Reed tomó un sorbo del café que Henry acababa de servirle. Dijo:

—Todos los demás se habían ido. El amigo de este hombre lo esperaba, el hombre que era mi amigo en un principio, Jansen. Él y la esposa se mataron en un accidente automovilístico al año siguiente, en el mismo coche junto al que estaba de pie entonces, esperando al hombre que había llevado a casa. Si uno se detiene a pensarlo, el futuro es atemorizante. Por suerte, rara vez lo hacemos.

»De todos modos, el hombre que quería el objeto se detuvo en la puerta y me dijo con rapidez: “Escuche, me gusta realmente ese trocito de metal. A usted no le sirve de nada y le daré quinientos dólares por él. ¿Qué le parece? Quinientos dólares. No se porte como un cerdo goloso.”

»Puedo hacer concesiones por su evidente ansiedad, pero fue ofensivo en exceso. Dijo “como un cerdo goloso”, recuerdo las palabras. Después de eso, no se lo habría vendido ni por un millón. Con gran frialdad le dije que no estaba en venta por ningún precio, y metí el meteorito, que aun seguía en mi mano, en el bolsillo con un gesto definitivo.
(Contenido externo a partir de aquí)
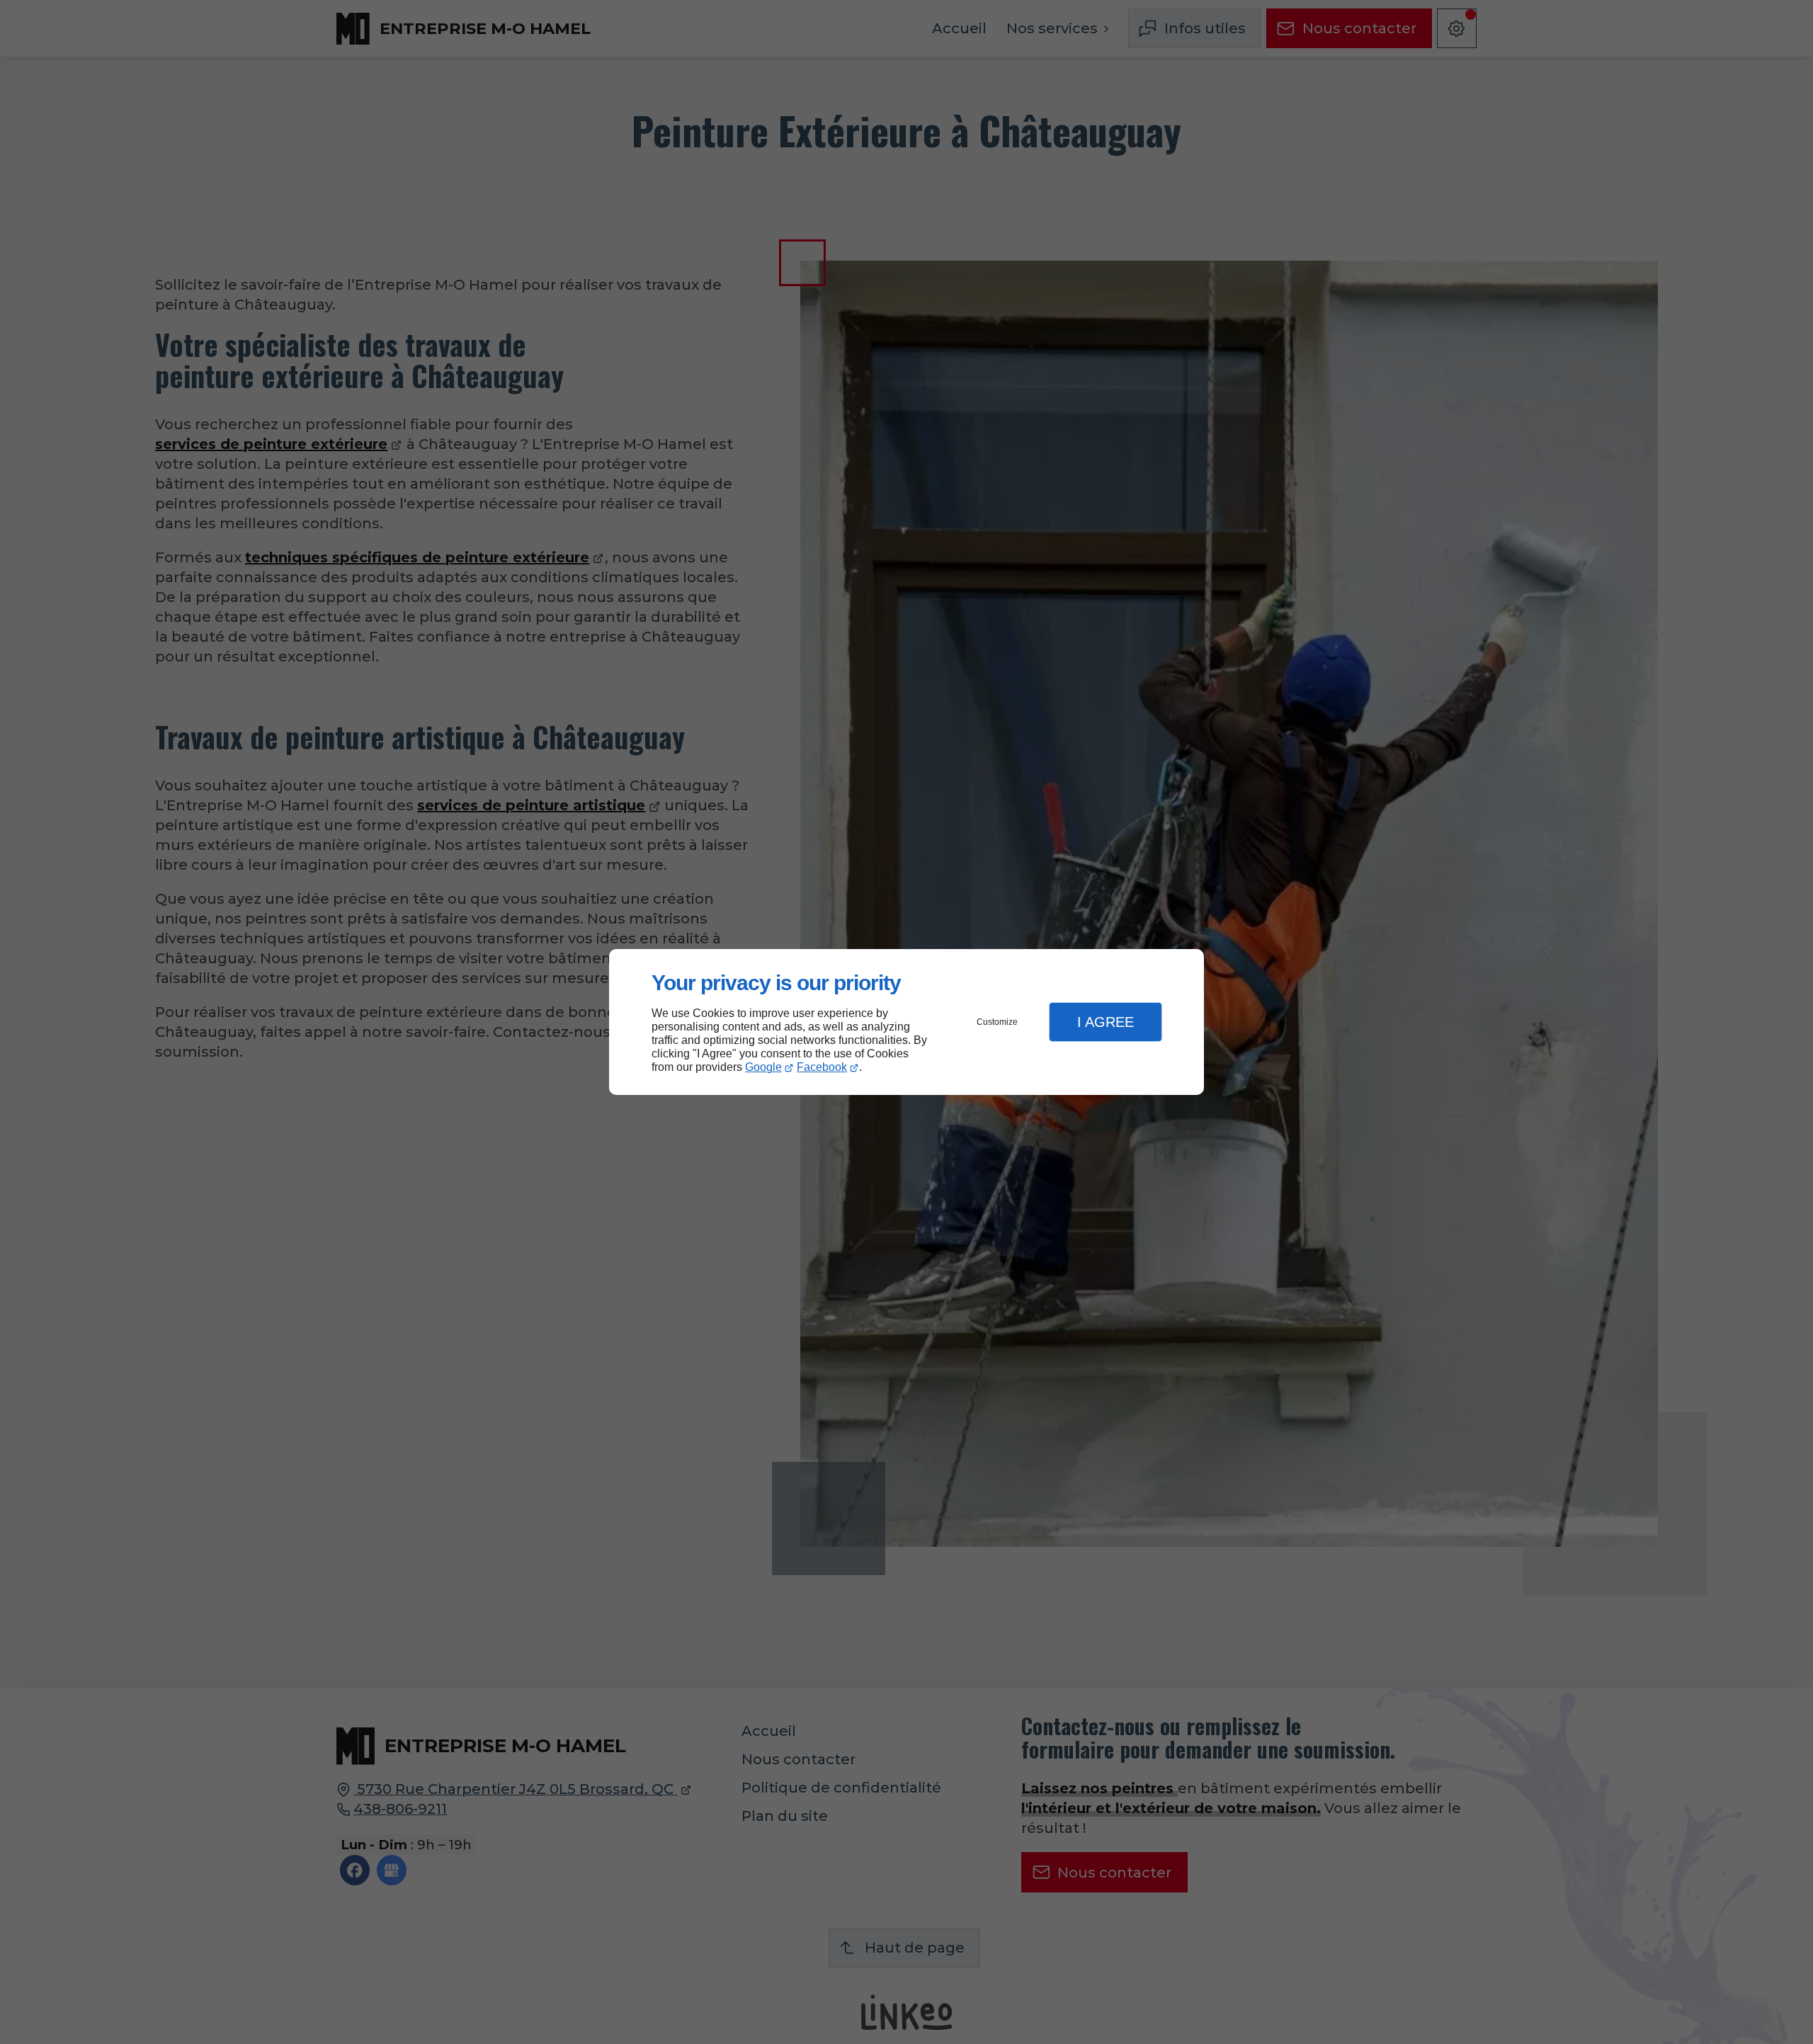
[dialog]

»Se le ensombreció el rostro y gruñó que lo lamentaría y que habría algunos no tan amables como para ofrecer dinero, y después se fue. El meteorito estuvo en mi bolsillo desde entonces. Es el feo amuleto por el que he rechazado quinientos dólares —rió en silencio y dijo—: y ésa es toda la historia.
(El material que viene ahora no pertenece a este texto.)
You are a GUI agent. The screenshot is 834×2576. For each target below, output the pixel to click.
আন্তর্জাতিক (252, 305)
—¿Y nunca averiguó por qué le ofreció quinientos dólares por esa cosa? —dijo Drake.

—A menos que creyese que era un trozo de la Piedra Negra, no puedo imaginar el motivo —dijo Reed.
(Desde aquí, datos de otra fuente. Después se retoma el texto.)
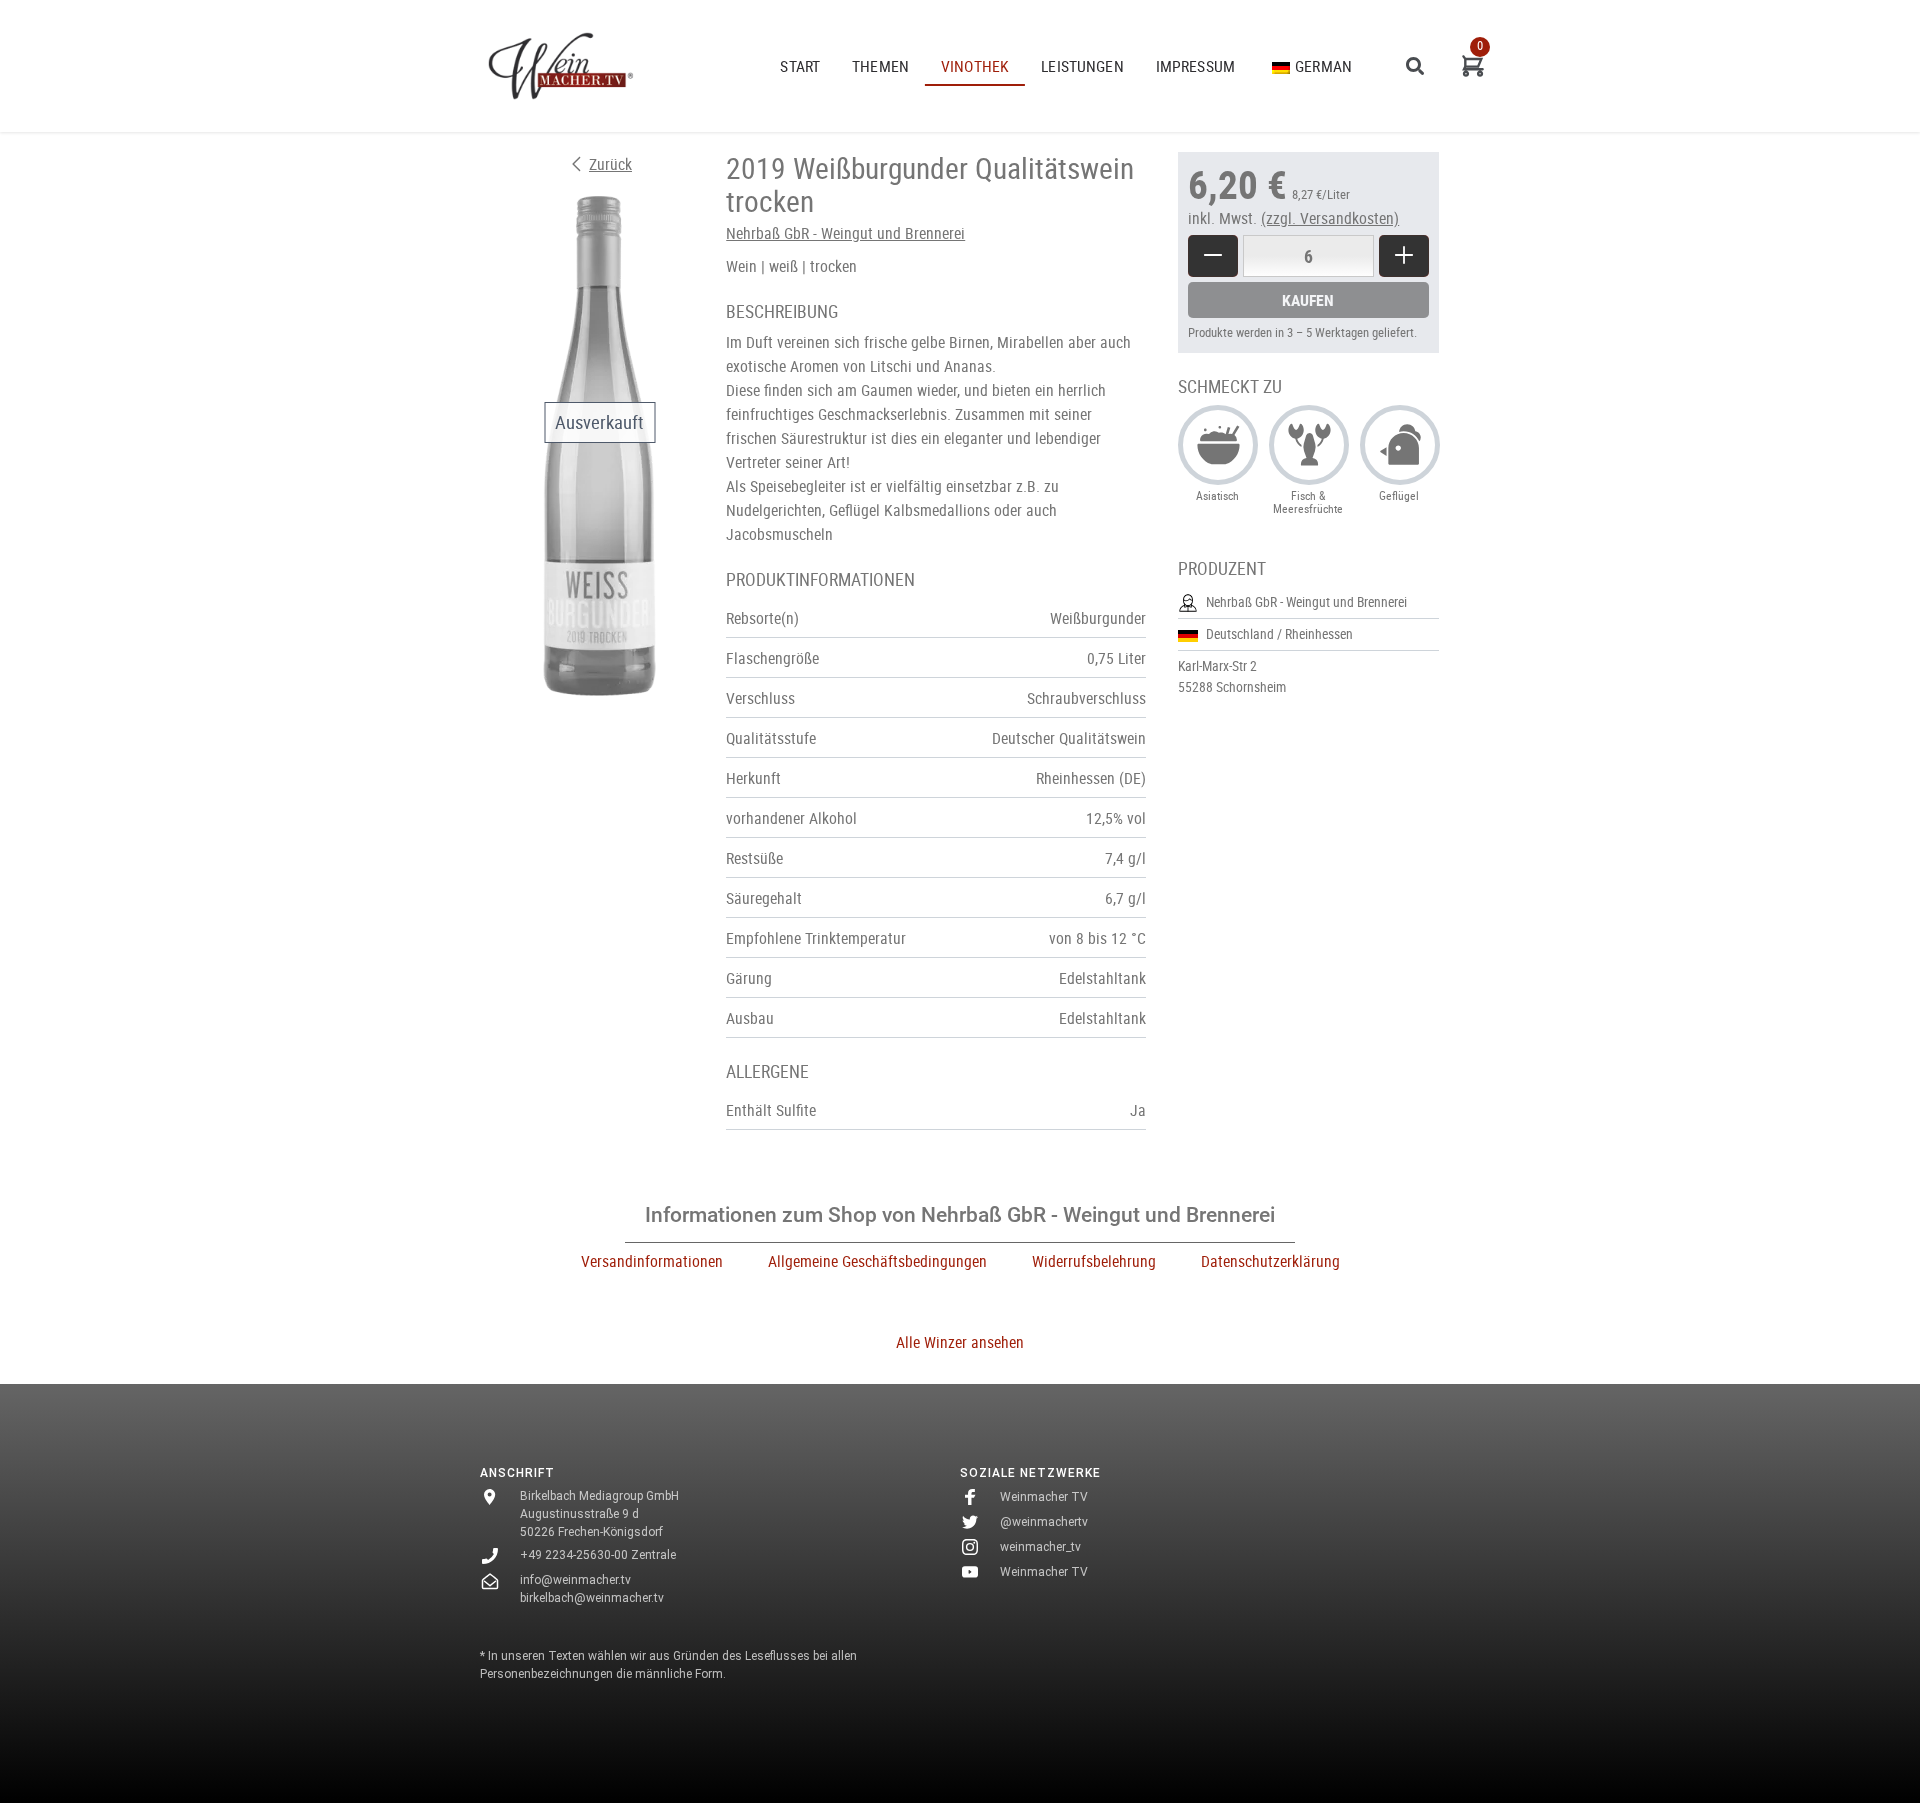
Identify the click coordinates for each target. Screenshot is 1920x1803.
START (800, 66)
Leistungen (1082, 66)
—¿Nunca volvió a presentar una oferta?

—Nunca. Fue hace más de diez años v no volví a oír hablar de él. Y ahora que Jansen y la esposa han muerto, ni siquiera sé quién es o cómo se lo podría localizar si yo decidiera venderlo.

—¿Qué quiso decir con la amenaza acerca de otros que no sería tan amables como para ofrecer dinero? —dijo Gonzalo.

—No sé —dijo Reed—. Supongo que se refería a extranjeros misteriosos de turbante como los que yo había mencionado. Creo que sólo intentaba asustarme para que vendiera.

—Dado que a pesar de todo se ha presentado un misterio —dijo Avalon—, supongo que tendríamos que considerar las posibilidades. El motivo obvio para la oferta es, como usted dijo, que él creyese que el objeto era un trozo de la Piedra Negra.

—Si es así —dijo Reed— fue el único presente que lo hizo. No creo que nadie más tomara la historia en serio ni por un instante. Además, aunque fuese una astilla de la Piedra Negra y el tipo fuese un coleccionista, ¿de qué le habría servido sin una prueba convincente? Podía tomar cualquier trozo de escoria de hierro y etiquetarlo “trozo de la Piedra Negra” y no le sería menos útil que el mío.

Avalon dijo:

—¿Piensas que podría haberse tratado de un árabe que sabía que una astilla del tamaño de tu objeto había sido robada de la Piedra Negra un siglo antes y la deseaba por motivos religiosos?

—No me pareció árabe —dijo Reed—. Y si lo fuera, ¿por qué no volvió a hacer la oferta? ¿O por qué no hizo allí un intento de arrebatármela por la fuerza?

—Examinó el objeto con cuidado —dijo Drake—. ¿Piensa usted que vio algo en él que lo convenció de su valor… sea cual fuere ese valor?

—¿Cómo puedo refutarlo? —dijo Reed—. Salvo que, sea lo que fuere lo que él vio, por cierto yo nunca lo vi. ¿Y ustedes?

—No —admitió Drake.

—Me parece que no podremos desentrañar esto —dijo Rubin—. Simplemente no tenemos bastante información. ¿Qué dices tú, Henry?

Henry, que había escuchado todo con su atención silenciosa de costumbre, dijo:

—Me estaba preguntando por algunos detalles.

—Adelante entonces, Henry —dijo Avalon—. ¿Por qué no continuar con el interrogatorio del invitado?

—Señor Reed —dijo Henry—, cuando usted mostró el objeto a sus invitados en esa ocasión, en 1962 ó 1963, dice que hizo circular el paquete. ¿Se refiere al envoltorio original en el que habían llegado la carta y el meteorito, con el contenido intacto?

—Sí. Oh, sí. Era un tesoro de familia.

—¿Pero a partir de 1963, señor, usted ha llevado el meteorito en el bolsillo?

—Sí, siempre —dijo Reed.

—¿Significa eso, señor, que usted ya no tiene la carta?